Canaccord Capital Inc. discloses directors' dealings
22 Maio 2009 - 3:00AM
UK Regulatory
TIDMCCI
CANACCORD CAPITAL INC. DISCLOSES DIRECTORS' DEALINGS
VANCOUVER, May 22, 2009 - Canaccord Capital Inc. ("CCI" or the "Company")
announces the following:
1. Grant of stock options by the Company to five of its directors
2. The vesting of Restricted Share Units ("RSUs") that were acquired by Paul
Reynolds, Mark Maybank and Tim Hoare through the Long Term Incentive Plan
("LTIP") in lieu of cash compensation and the issuance of 140,976 shares
1. GRANT OF STOCK OPTIONS TO FIVE COMPANY DIRECTORS
On May 20, 2009, the disinterested directors of Canaccord Capital Inc. approved
the award of stock options over common shares of the Company to five directors:
Massimo C. Carello, William J. Eeuwes, Michael D. Harris, Terrence A. Lyons and
Michael A. Walker. The options are granted under the terms of the Company share
option plan dated June 23, 2004, which was approved by the Company's
shareholders at the Company's 2004 annual general meeting. Each of the
directors has been granted an option to purchase up to 25,000 Common shares of
the Company on the following terms:
(a) Exercise price. The exercise price of each share covered by the option is
the Fair Market Value calculated for the five trading days immediately
preceding May 20, 2009; the "Fair Market Value" is the five day average of
daily high and low board lot trading prices of the Common shares of the Company
on the Toronto Stock Exchange; the exercise price is $7.21 per share;
(b) Vesting. The optionee will vest in and be entitled to exercise the option
and the option will become exercisable as to one-quarter of the optioned
shares, on a cumulative basis, on March 31 of each of 2010, 2011, 2012 and
2013;
(c) Early vesting. On the death of the optionee, all previously unvested
optioned shares of the optionee will vest. At the discretion (exercised within
10 days after a change of control) of a majority of those persons (other than
the optionee) who are directors of the Company immediately before the change of
control, all previously unvested optioned shares of the optionee will vest on
the change of control. At the discretion of a majority of directors (other than
the optionee), all previously unvested optioned shares of the optionee will
vest on the permanent disability of the optionee;
(d) Term of option. The option expires at the close of business on March 31,
2016, unless it expires earlier pursuant to the share option plan.

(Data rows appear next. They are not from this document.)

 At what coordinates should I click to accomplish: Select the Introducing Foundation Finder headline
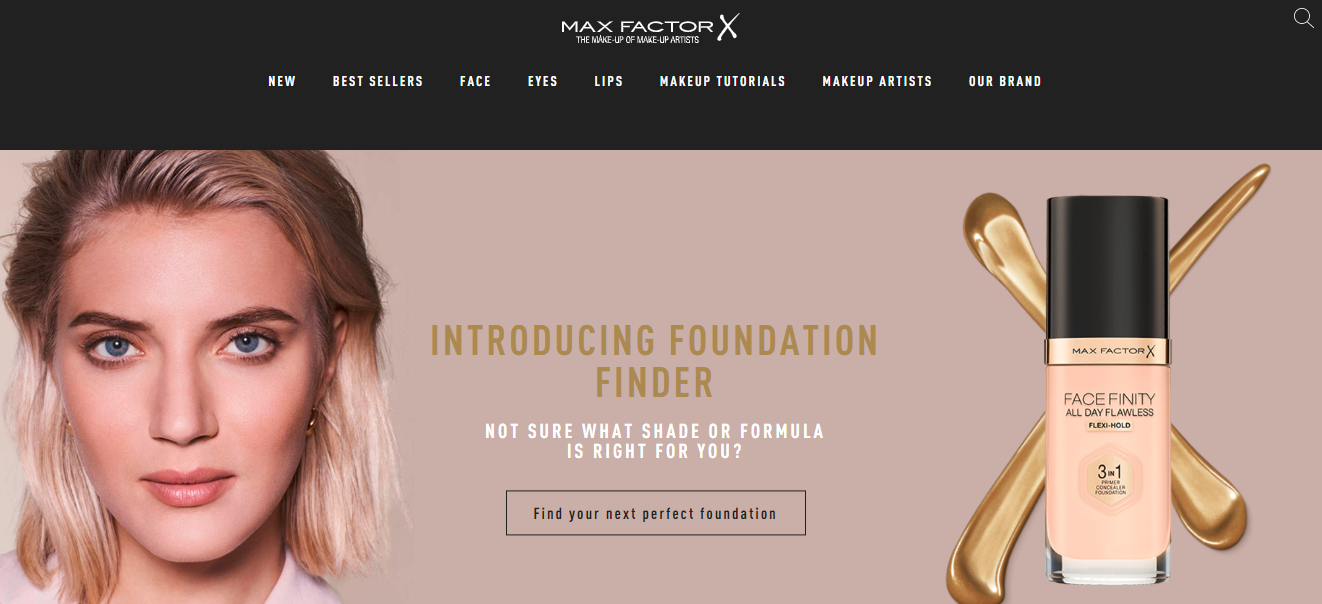point(655,361)
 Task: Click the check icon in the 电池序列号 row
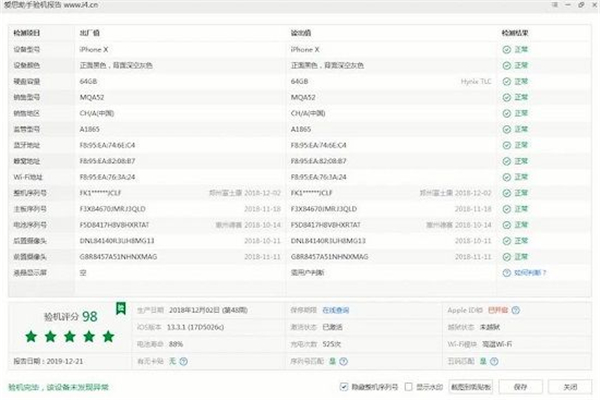(506, 225)
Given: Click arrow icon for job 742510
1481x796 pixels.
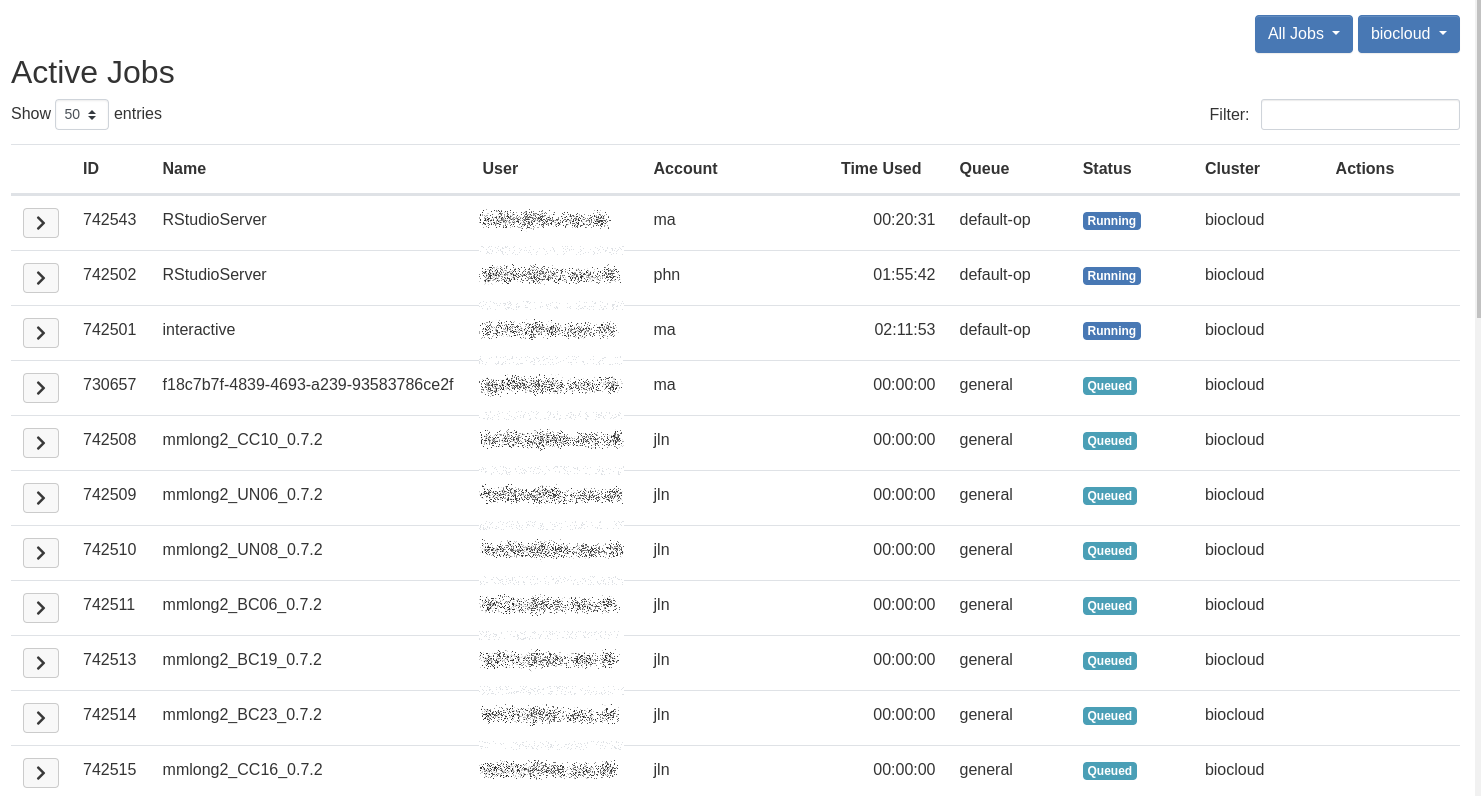Looking at the screenshot, I should pos(41,553).
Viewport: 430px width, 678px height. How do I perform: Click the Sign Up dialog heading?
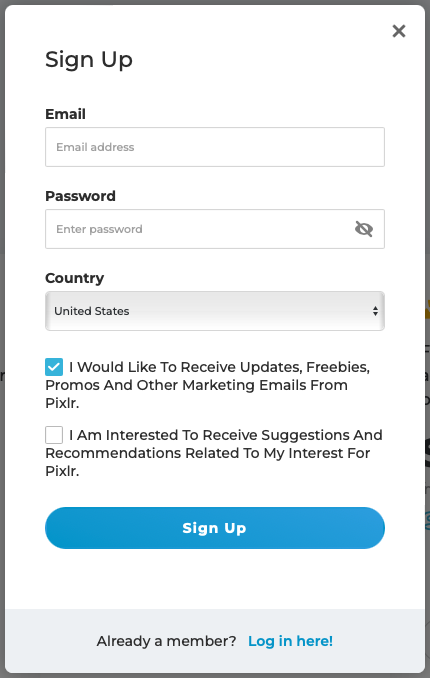pyautogui.click(x=89, y=60)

After this grant, the directors hold the following securities:
Total Total Total of shares and
Shares options options options as a % of
Director owned* previously granted total CCI issued
granted on May 20 common shares as of
May 21, 2009
Massimo C. 25,000 25,000 0.16%
Carello 40,000
William J. Eeuwes 0 50,000 25,000 0.14%
Michael D. Harris 39,900 50,000 25,000 0.21%
Terrence A. Lyons 30,000 50,000 25,000 0.19%
Michael A. Walker 19,535 50,000 25,000 0.17%
* The shares are held directly, indirectly through a personal holding company
or by a trust of which the director is a beneficiary or by a member of the
director's family.
2. ACQUISITION OF SHARES BY Messrs. Reynolds, MAYBANK and Hoare;
ISSUANCE OF 140,976 SHARES
On May 21, 2009, a total of 536,046 RSUs vested in respect of previous LTIP
awards. Of these RSUs which vested on May 21, 2009, Paul Reynolds held 21,366
RSUs; Tim Hoare held 22,277 RSUs; and Mark Maybank held 24,556 RSUs. They will
therefore respectively acquire 21,366; 22,277 and 24,556 common shares in the
Company by transfer from the employee benefit trust which had previously
acquired these shares on the open market (in the case of Mr. Maybank) and by
issue from treasury (in the case of Messrs. Reynolds and Hoare).
For employees in the United States and the United Kingdom (principally
employees of Canaccord Adams Inc. and Canaccord Adams Limited), the shares to
be issued on the vesting of the awards are issued from treasury. Therefore, in
respect of the 536,046 RSUs which vested on May 21, 2009, a total of 140,976
Common shares of the Company will be issued and application has been made for
their admission to AIM on May 28, 2009. With the issue of these shares,
Canaccord Capital Inc. now has 55,233,820 shares issued and outstanding.
In summary, after the vesting of RSUs, the holdings related to Messrs.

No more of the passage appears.